La plaza de Chamberí ha completado su remodelación integral tras un año de obras y una inversión de 2,3 millones de euros que ha transformado los 4.110 m² del espacio. El alcalde José Luis Martínez-Almeida visitó este lunes las obras concluidas junto a la vicealcaldesa Inma Sanz.
Los trabajos han incluido la reordenación completa de los espacios interiores, la renovación total de la pavimentación, el mobiliario urbano, el alumbrado y las zonas verdes, además de intervenciones específicas sobre los elementos singulares de la plaza.
La fuente anterior que era más clásica y decorativa ha sido sustituida por una nueva con perímetro de granito, que actúa también como banco. Las tres figuras de bronce que formaban parte de la fuente original se han conservado y trasladado a una jardinera próxima, junto a la estatua de la actriz Loreto Prado, igualmente recolocada en el entorno de la nueva fuente.
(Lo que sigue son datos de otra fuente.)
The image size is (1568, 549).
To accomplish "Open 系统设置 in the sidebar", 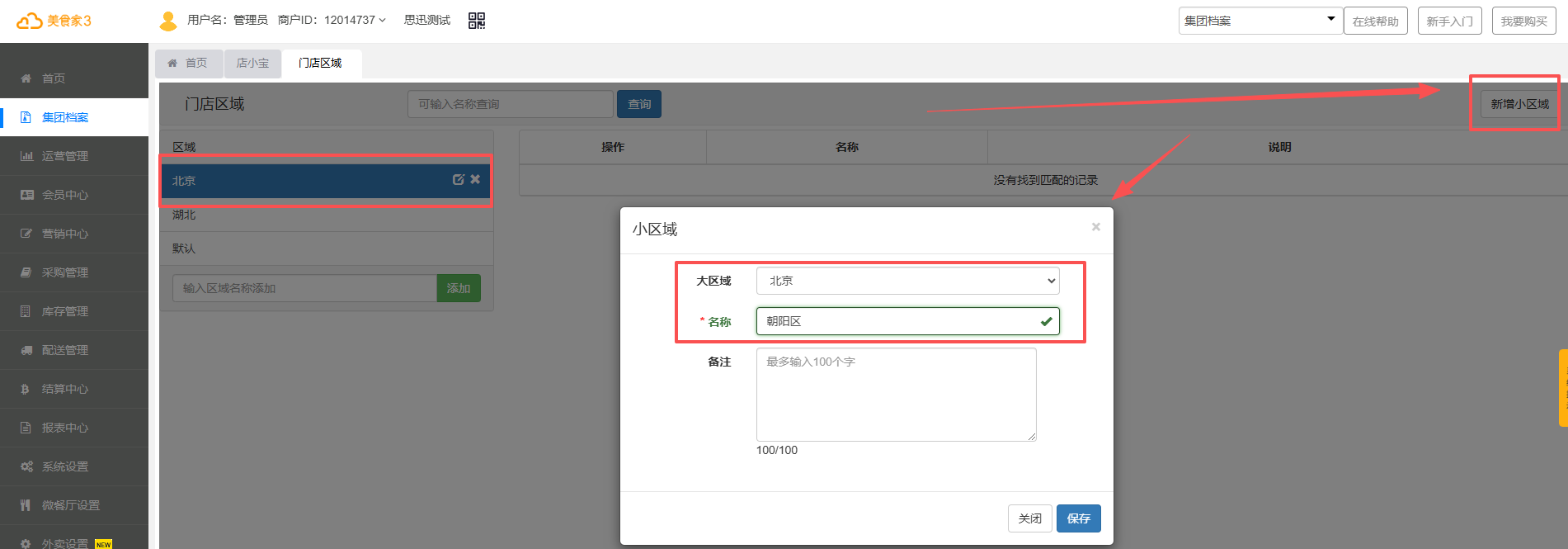I will click(64, 466).
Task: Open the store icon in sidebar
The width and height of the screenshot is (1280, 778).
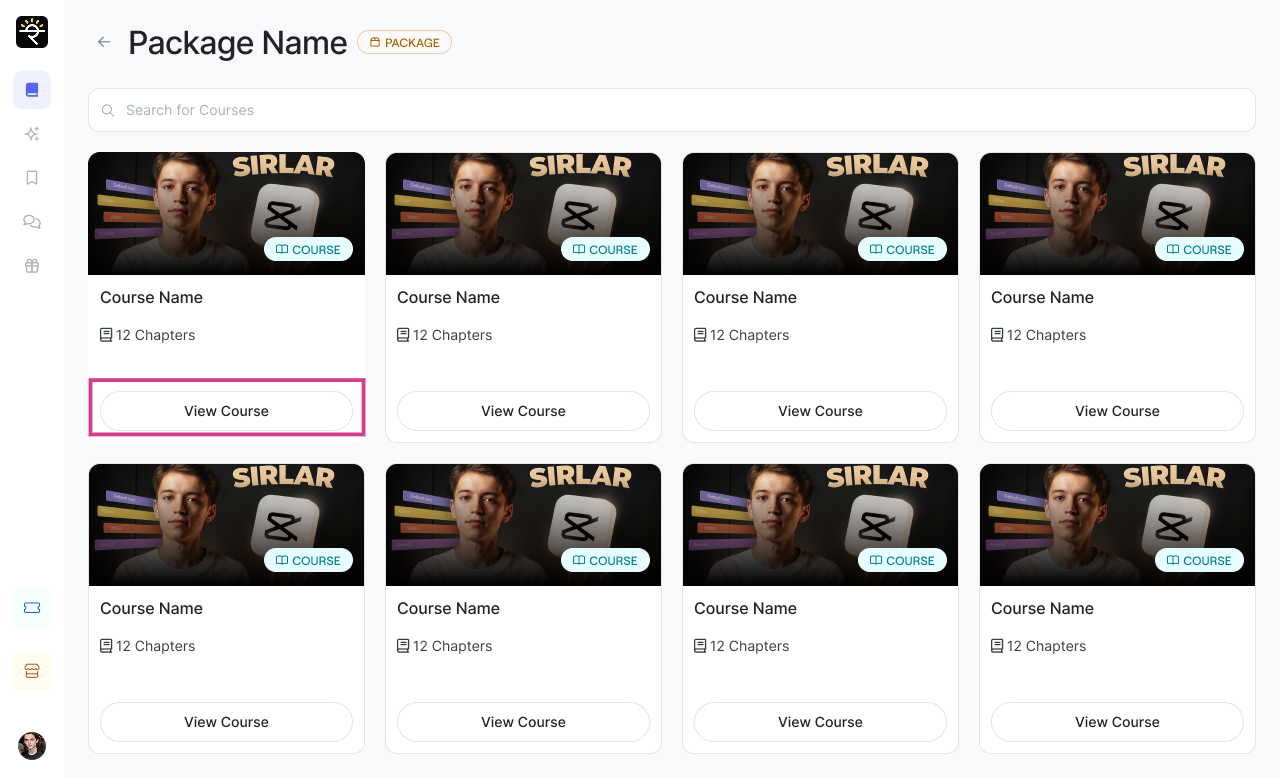Action: (32, 671)
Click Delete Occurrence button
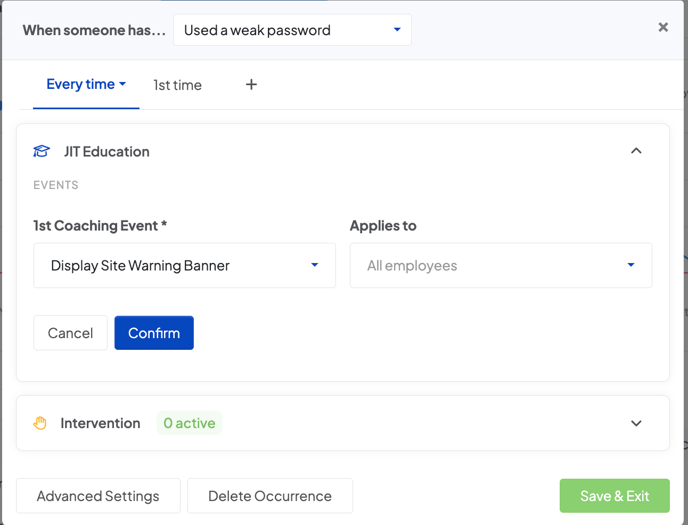The image size is (688, 525). coord(270,496)
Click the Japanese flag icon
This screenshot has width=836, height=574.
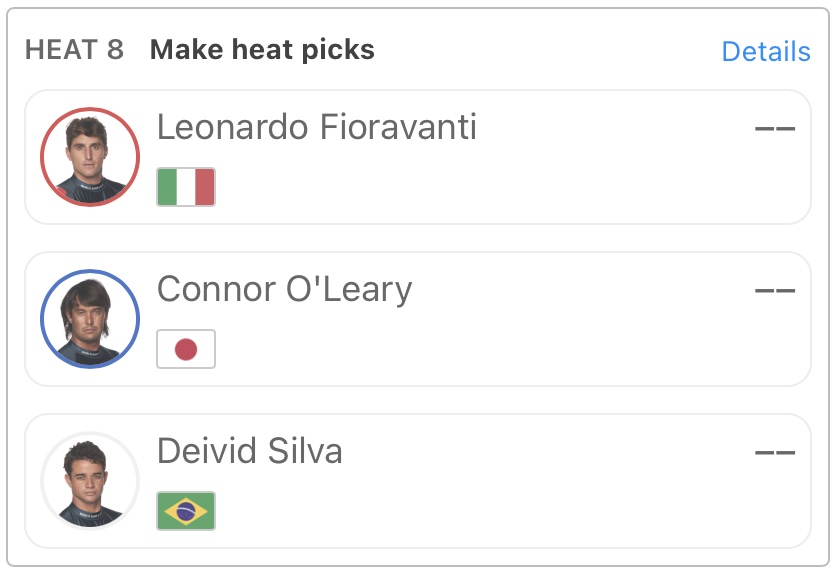click(x=186, y=349)
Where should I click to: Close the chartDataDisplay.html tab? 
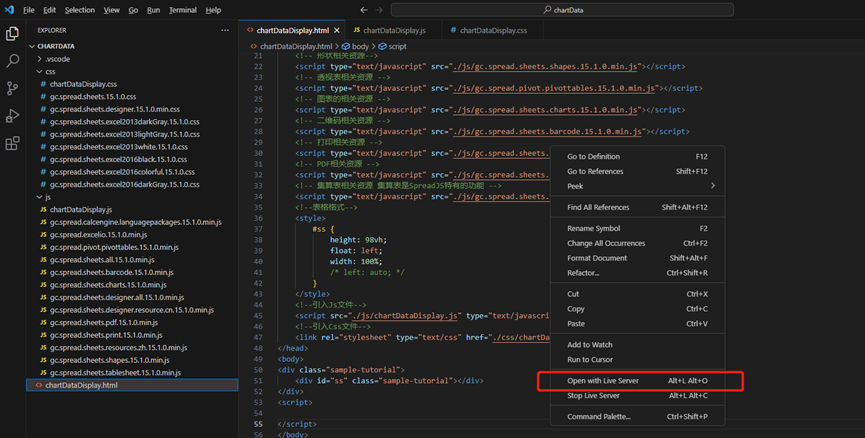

El templete de música ha sido desplazado de su ubicación original para ampliar la superficie de estancia disponible. La intervención lo ha reacondicionado respetando su carácter histórico.
La zona infantil se ha dividido en tres áreas diferenciadas con juegos distintos en cada una, pensadas para integrar diferentes grupos de edad y rodeadas de vegetación.
Más verde, más eficiente y totalmente accesible

La renovación incluye la plantación de 14 nuevos árboles y la incorporación de zonas ajardinadas con arbustos que complementan los ejemplares preexistentes. El alumbrado se ha sustituido por candelabros clásicos y faroles fernandinos equipados con tecnología LED, lo que reduce la potencia instalada y mejora la eficiencia energética. También se han renovado las redes de saneamiento y drenaje.
La pavimentación combina baldosas y adoquines en tonos grises y tostados que recuperan la estética del pavimento histórico. El mobiliario urbano —bancos lineales de madera de tres metros y bancos modulares en torno a las jardineras— se ha distribuido de forma que no interfiera en los itinerarios accesibles.